I imagine most people will have twigged that the title of the book alludes to Lewis Carroll’s Through the Looking Glass (1871), which was a sequel to the earlier tale of Alice’s Adventures in Wonderland (1865). Literary allusions don’t always work, as at times they can seem forced on to a mystery novel. Yet that is not the case here, because Rice uses it in quite a minimal and subtle way, taking the upside down and chaotic essence of the earlier story and then providing her protagonist with a modern day situation that makes him feel as disconcerted and baffled as Alice when she visits Wonderland. In both cases there are moments where things they thought they knew to be facts, are then called into question. For example, in Through the Looking Glass, Alice finds in Wonderland that because she has gone through a mirror to enter the place, everything is reversed, including things such as logic. Interestingly, at the start of Rice’s book Jeffrey seeks mirrors out in order to try and reaffirm he is who he thinks he is. Other connections between the two books include them both featuring a train ride and also there is a period when Alice loses her memory of all nouns and therefore cannot remember her own name, which ties into the doubts Jeffrey entertains about his own identity.
So Rice begins well, setting up a very interesting situation. However, there is something of a ‘but’ coming…
Jeffrey’s plans to prove his innocence are somewhat vague in terms of details, despite his determination. Initially this is okay, as he is fairly disorientated, and he is not from a Mission Impossible film. He has an idea of reconstructing the day to see if he can access Blake’s memories. He also begins to come into contact with some of Rufus’ relatives, who react to him rather strangely. As the book progresses it seems that Jeffrey believes he will find out the truth through them, yet given how reticent they are, this means there is little for the reader to go on. The problem with this though, is that it comprises about 80% of the book, at least and for me, the consistent lack of propulsion in the investigation, makes the plot flounder. The word stagnant also comes to mind. There is another individual called Melville Fairr, who acts mysteriously in the background. He seems to be on Jeffrey’s side, yet reveals nothing about who he is, nor what is his own agenda.

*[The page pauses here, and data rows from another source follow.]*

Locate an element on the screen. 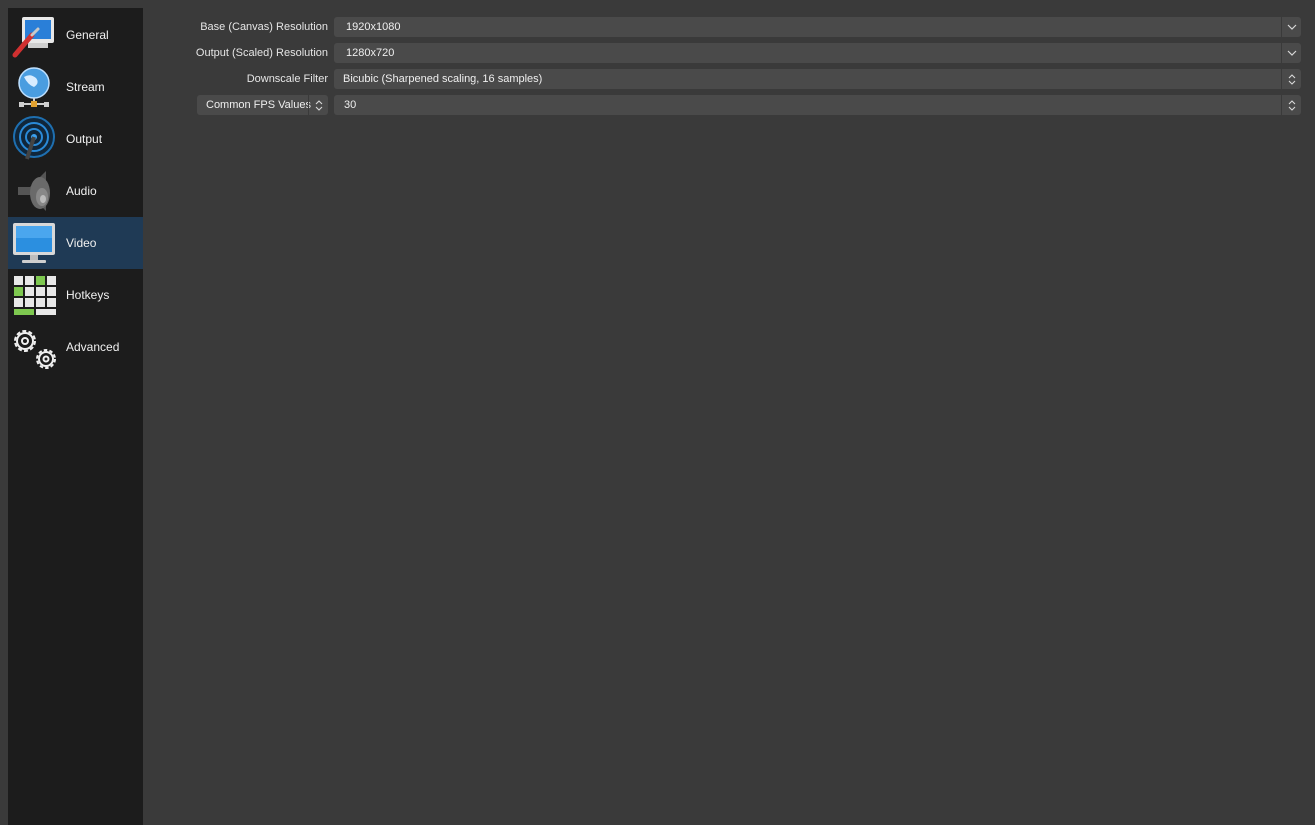 The image size is (1315, 825). downscale-filter-combo: Bicubic (Sharpened scaling, 16 samples) is located at coordinates (818, 79).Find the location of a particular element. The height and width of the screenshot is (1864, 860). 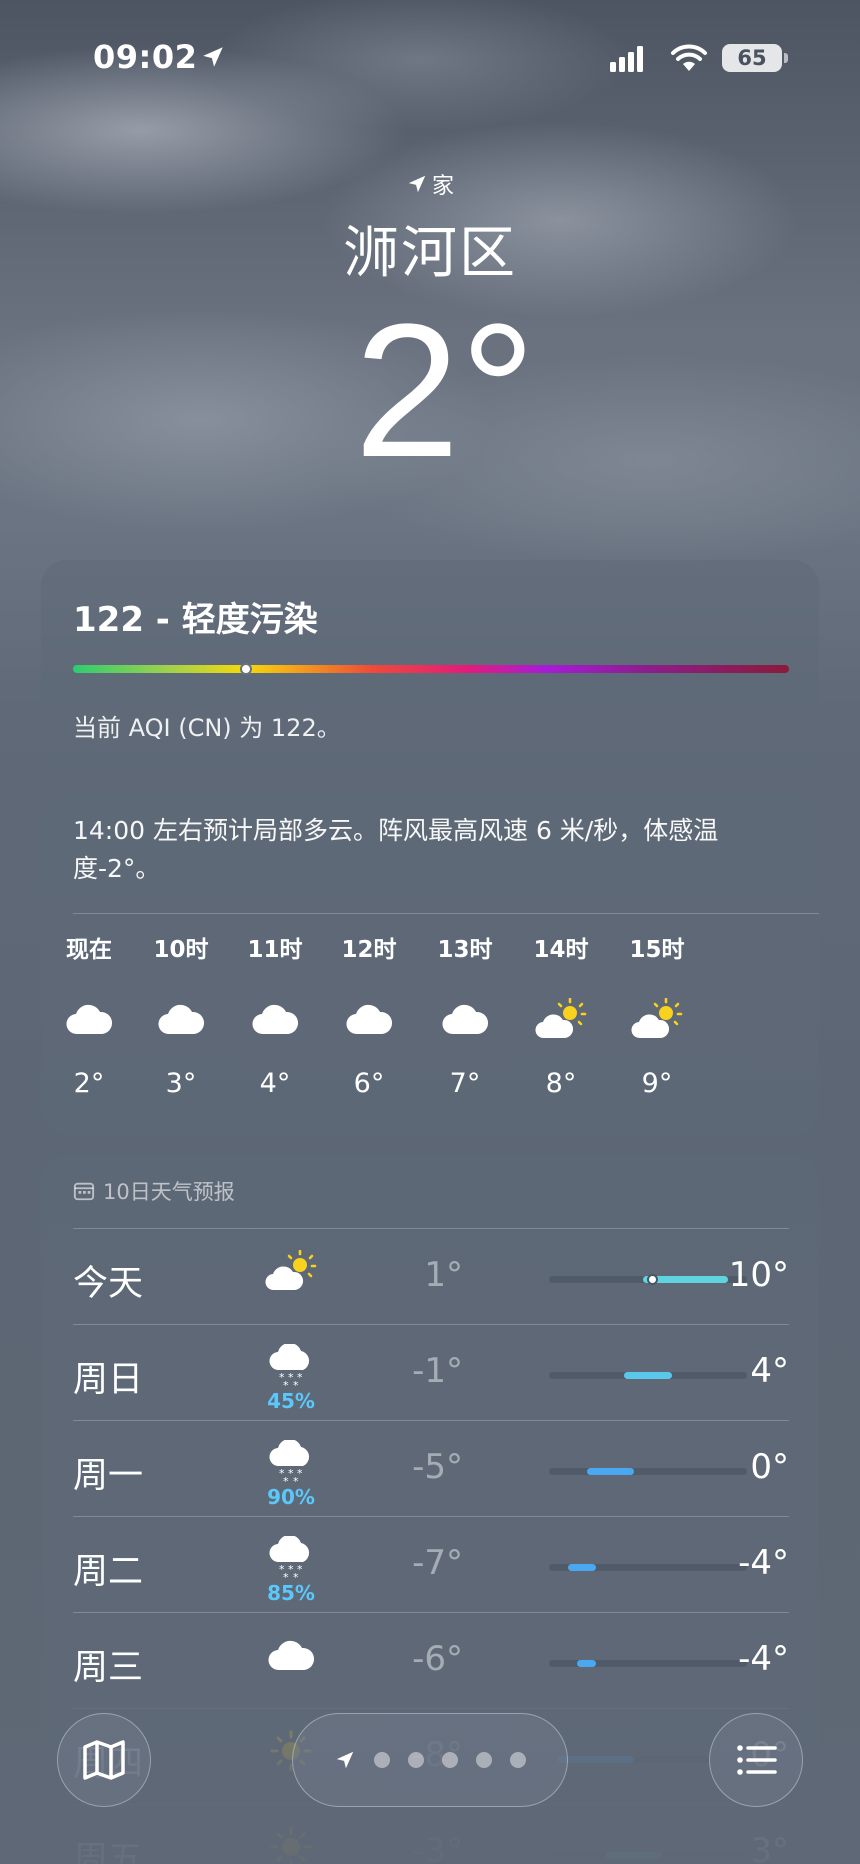

hour-column: 14时 8° is located at coordinates (561, 1016).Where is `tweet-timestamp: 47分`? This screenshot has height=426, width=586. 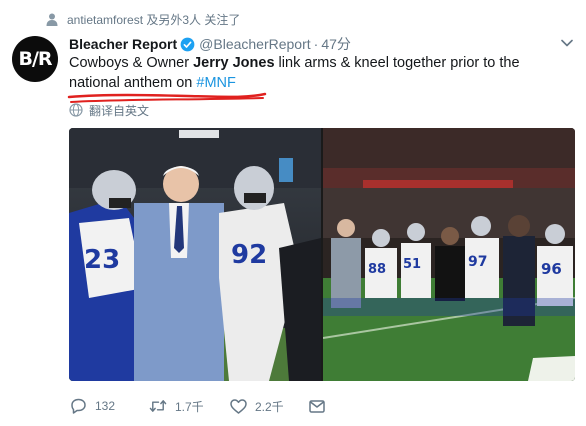
tweet-timestamp: 47分 is located at coordinates (336, 44).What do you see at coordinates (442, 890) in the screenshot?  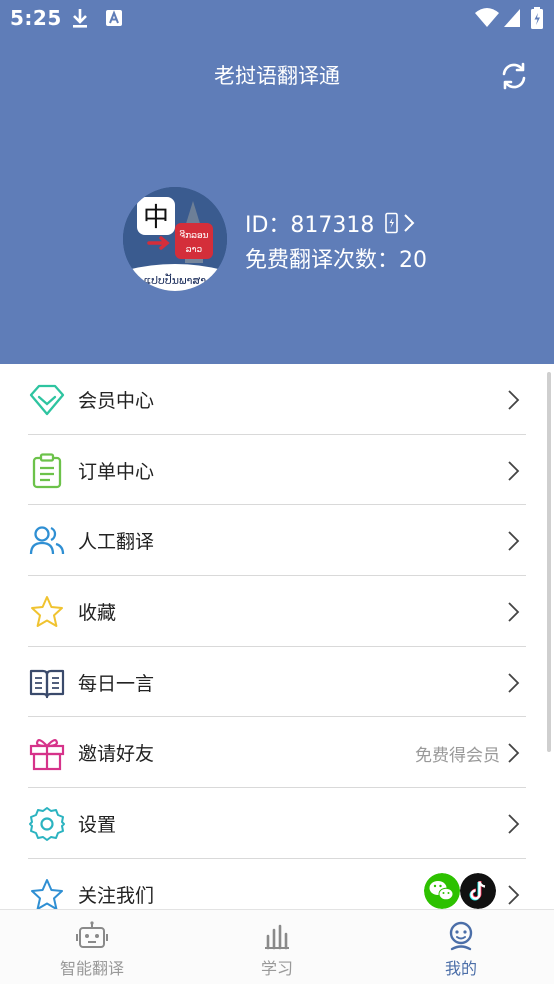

This then takes us to the ending. Now Melville Fairr comes to the fore in the final showdown at the victim’s home. He knows who did the deed, and then Jeffrey says he does. And then Kate said… I haven’t a flaming clue!
Now in fairness when the solution is brought out, there was one part of the plot which has some nice cluing involved, (which I totally missed as usual). The reader really has to be paying attention to notice them. But that is not a bad thing. Moreover, the “main feature” of the solution is a jaw dropping one, the kind that makes you gasp when you see it on TV. Yet, I think this surprise would have been better if there had been more in the previous events to point in its direction, as the reader comes away thinking that Melville must be pretty smart to join up all the dots, given the minimal cooperation given by the other characters. Then again he does have some information which we lack that could get his mind working in the right direction. I think this is perhaps why The Criminal Record in The Saturday Review wrote that it was an: ‘interesting venture in field of split personality,’ yet found the ‘whole thing slightly unconvincing.’ Personally, I rather liked the solution, and Melville’s brand of justice, but I just think it needed to be grafted more securely on to the narrative that preceded it.